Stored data
----
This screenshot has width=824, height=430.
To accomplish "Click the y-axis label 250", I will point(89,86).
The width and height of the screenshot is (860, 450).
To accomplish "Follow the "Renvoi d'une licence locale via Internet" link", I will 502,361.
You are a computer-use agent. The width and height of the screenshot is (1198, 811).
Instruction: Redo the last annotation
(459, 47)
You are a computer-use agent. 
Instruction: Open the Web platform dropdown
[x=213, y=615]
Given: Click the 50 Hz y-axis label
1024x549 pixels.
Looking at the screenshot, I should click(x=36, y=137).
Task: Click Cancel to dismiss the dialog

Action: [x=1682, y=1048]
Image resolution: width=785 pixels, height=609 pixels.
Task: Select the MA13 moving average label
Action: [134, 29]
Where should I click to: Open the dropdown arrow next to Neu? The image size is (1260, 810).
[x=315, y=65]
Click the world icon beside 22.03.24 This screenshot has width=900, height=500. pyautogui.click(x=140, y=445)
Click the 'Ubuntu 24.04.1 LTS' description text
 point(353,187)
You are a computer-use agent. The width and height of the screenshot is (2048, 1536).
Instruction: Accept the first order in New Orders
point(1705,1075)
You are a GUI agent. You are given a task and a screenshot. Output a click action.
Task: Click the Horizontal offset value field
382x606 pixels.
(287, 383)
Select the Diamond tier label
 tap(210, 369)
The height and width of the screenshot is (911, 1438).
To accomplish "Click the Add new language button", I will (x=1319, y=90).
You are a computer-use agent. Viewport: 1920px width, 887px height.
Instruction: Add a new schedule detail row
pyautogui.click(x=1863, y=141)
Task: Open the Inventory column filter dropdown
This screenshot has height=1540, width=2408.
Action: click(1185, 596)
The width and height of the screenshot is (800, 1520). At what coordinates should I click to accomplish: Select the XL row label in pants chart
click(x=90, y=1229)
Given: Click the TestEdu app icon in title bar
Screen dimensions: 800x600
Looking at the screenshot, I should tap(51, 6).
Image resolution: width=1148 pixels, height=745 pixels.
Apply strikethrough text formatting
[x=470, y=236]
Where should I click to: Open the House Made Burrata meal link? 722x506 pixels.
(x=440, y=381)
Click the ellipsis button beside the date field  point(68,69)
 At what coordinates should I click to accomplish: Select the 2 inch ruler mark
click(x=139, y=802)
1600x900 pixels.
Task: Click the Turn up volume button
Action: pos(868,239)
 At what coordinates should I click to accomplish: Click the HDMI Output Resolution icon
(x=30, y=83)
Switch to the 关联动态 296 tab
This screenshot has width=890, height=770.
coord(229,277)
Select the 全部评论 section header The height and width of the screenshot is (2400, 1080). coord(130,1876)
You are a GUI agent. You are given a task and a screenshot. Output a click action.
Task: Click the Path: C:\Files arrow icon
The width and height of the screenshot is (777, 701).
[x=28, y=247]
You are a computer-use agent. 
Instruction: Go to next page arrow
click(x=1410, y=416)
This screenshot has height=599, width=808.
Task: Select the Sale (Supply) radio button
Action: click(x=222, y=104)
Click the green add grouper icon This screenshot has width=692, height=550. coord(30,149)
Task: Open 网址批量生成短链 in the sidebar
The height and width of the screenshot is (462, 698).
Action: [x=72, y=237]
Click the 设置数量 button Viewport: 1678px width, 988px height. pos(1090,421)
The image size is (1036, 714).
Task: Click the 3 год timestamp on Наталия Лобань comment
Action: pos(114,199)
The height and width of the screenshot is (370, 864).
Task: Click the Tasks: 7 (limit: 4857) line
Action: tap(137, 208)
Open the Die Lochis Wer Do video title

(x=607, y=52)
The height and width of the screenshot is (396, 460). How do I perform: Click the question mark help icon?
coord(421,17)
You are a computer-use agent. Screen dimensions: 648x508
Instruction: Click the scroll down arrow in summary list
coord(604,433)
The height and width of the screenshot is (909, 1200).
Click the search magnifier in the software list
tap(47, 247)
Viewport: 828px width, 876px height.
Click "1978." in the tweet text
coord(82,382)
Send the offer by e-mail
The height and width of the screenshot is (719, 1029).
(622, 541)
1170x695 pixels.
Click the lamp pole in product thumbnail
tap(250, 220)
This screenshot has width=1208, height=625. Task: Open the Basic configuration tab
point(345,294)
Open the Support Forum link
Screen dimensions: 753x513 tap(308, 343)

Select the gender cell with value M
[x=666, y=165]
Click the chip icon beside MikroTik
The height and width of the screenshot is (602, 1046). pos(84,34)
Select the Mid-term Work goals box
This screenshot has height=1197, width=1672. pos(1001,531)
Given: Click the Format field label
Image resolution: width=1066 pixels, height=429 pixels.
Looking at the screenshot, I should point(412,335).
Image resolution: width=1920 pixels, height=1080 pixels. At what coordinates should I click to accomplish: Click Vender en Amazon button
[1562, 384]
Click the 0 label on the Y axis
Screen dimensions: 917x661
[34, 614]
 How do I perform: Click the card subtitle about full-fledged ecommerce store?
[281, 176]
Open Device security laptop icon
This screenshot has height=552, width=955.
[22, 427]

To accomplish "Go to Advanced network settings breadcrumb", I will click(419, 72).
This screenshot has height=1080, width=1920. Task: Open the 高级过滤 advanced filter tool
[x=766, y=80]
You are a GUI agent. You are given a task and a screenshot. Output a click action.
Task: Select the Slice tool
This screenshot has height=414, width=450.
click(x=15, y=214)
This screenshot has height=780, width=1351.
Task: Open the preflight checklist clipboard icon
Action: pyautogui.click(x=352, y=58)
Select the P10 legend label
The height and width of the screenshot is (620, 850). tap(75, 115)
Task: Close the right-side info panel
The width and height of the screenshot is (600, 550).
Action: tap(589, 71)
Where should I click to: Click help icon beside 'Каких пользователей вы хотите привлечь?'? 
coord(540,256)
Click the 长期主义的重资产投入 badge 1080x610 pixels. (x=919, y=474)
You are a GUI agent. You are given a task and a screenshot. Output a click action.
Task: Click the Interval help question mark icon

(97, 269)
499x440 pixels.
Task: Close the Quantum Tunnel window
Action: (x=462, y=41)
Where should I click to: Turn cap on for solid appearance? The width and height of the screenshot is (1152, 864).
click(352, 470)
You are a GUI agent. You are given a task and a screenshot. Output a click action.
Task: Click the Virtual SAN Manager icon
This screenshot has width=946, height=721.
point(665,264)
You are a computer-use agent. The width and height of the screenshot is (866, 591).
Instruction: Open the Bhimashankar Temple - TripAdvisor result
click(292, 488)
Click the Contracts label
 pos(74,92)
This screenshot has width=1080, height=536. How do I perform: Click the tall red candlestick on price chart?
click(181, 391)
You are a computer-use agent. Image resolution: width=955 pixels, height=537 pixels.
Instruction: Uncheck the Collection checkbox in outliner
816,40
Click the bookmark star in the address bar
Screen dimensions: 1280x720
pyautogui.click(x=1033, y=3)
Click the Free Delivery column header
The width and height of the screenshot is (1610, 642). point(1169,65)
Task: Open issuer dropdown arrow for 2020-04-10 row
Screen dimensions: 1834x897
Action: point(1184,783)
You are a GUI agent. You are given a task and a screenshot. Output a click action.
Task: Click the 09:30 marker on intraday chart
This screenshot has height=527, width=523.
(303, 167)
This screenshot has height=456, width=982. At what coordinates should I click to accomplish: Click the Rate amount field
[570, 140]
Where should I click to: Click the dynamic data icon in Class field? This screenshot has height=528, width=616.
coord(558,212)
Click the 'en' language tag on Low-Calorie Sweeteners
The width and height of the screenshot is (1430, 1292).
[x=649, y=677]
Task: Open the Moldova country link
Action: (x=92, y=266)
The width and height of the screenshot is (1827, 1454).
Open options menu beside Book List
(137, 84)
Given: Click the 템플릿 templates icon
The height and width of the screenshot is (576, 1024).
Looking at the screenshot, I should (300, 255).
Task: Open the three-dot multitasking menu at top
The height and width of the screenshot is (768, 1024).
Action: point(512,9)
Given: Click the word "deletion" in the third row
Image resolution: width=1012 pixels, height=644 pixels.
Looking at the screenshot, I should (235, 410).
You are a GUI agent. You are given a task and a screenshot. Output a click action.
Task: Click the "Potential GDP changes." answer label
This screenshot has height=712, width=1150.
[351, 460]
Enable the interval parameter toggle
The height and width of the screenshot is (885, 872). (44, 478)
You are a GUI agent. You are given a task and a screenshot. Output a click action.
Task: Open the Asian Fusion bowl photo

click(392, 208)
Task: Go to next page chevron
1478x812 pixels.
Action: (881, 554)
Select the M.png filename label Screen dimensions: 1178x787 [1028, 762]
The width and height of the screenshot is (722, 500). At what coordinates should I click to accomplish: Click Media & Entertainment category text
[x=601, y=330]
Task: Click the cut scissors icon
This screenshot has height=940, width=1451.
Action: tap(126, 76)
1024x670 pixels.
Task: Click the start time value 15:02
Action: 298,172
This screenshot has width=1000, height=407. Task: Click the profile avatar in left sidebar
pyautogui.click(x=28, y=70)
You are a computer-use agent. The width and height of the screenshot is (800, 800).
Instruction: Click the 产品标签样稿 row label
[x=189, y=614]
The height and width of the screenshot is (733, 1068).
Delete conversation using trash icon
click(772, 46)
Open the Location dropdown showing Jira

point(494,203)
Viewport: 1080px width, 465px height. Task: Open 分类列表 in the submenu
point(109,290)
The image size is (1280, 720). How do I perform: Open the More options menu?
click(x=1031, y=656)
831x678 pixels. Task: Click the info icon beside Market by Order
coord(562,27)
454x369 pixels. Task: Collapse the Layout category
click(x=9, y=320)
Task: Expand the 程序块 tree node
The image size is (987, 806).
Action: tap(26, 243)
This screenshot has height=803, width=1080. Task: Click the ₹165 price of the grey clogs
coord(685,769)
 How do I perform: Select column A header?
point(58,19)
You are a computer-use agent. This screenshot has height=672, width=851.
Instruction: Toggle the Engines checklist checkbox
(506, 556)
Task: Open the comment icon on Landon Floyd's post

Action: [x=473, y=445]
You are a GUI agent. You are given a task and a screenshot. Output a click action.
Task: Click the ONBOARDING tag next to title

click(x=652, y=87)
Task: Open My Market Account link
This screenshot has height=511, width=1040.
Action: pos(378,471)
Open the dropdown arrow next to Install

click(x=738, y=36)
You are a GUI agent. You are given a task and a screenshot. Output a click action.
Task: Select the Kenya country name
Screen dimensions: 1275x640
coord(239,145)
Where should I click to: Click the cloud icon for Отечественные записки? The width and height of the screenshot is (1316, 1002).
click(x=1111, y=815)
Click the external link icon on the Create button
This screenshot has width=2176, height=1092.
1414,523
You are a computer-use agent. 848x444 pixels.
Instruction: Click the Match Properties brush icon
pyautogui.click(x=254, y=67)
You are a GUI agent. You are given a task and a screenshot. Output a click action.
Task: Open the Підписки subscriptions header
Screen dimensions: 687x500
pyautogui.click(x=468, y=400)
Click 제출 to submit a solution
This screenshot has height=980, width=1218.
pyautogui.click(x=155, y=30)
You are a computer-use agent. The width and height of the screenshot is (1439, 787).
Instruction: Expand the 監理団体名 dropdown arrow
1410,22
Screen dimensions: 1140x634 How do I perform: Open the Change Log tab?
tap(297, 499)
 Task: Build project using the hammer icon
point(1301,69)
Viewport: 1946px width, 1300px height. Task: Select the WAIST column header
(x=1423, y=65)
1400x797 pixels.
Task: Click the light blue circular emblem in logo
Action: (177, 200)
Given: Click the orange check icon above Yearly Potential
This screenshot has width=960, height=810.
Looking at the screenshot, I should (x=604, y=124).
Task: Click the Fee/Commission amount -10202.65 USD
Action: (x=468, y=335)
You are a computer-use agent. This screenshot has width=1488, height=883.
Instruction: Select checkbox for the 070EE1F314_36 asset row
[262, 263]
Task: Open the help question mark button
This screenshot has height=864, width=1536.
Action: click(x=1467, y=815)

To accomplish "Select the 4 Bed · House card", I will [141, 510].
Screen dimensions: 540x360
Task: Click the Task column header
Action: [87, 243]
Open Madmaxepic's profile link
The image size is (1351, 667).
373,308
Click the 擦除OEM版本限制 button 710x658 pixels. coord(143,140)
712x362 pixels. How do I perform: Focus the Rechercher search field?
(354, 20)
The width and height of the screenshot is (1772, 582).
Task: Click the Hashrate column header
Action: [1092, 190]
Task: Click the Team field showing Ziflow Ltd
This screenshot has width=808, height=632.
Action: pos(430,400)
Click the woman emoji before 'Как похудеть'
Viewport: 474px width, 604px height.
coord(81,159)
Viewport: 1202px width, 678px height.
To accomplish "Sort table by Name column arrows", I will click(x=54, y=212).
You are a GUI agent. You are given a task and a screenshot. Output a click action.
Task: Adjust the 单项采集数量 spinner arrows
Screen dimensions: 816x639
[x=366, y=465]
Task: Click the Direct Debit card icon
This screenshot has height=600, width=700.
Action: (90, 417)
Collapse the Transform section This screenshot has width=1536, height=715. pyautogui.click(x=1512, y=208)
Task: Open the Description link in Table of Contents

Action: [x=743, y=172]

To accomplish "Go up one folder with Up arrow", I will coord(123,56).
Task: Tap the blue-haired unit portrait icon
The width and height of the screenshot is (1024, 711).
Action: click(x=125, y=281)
----
What is required ▸
In the entries above, restate word for word the lines between the one holding "Task: Close the right-side info panel" and the one holding "Click the 'en'", inclusive, and nothing besides.

Result ▸
Task: Close the right-side info panel
The width and height of the screenshot is (600, 550).
Action: tap(589, 71)
Where should I click to: Click help icon beside 'Каких пользователей вы хотите привлечь?'? 
coord(540,256)
Click the 长期主义的重资产投入 badge 1080x610 pixels. (x=919, y=474)
You are a GUI agent. You are given a task and a screenshot. Output a click action.
Task: Click the Interval help question mark icon

(97, 269)
499x440 pixels.
Task: Close the Quantum Tunnel window
Action: (x=462, y=41)
Where should I click to: Turn cap on for solid appearance? The width and height of the screenshot is (1152, 864).
click(352, 470)
You are a GUI agent. You are given a task and a screenshot. Output a click action.
Task: Click the Virtual SAN Manager icon
This screenshot has width=946, height=721.
point(665,264)
You are a computer-use agent. The width and height of the screenshot is (866, 591).
Instruction: Open the Bhimashankar Temple - TripAdvisor result
click(292, 488)
Click the Contracts label
 pos(74,92)
This screenshot has width=1080, height=536. How do I perform: Click the tall red candlestick on price chart?
click(181, 391)
You are a computer-use agent. Image resolution: width=955 pixels, height=537 pixels.
Instruction: Uncheck the Collection checkbox in outliner
816,40
Click the bookmark star in the address bar
Screen dimensions: 1280x720
pyautogui.click(x=1033, y=3)
Click the Free Delivery column header
The width and height of the screenshot is (1610, 642). point(1169,65)
Task: Open issuer dropdown arrow for 2020-04-10 row
Screen dimensions: 1834x897
Action: point(1184,783)
You are a GUI agent. You are given a task and a screenshot. Output a click action.
Task: Click the 09:30 marker on intraday chart
This screenshot has height=527, width=523.
(303, 167)
This screenshot has height=456, width=982. At what coordinates should I click to accomplish: Click the Rate amount field
[570, 140]
Where should I click to: Click the dynamic data icon in Class field? This screenshot has height=528, width=616.
coord(558,212)
Click the 'en' language tag on Low-Calorie Sweeteners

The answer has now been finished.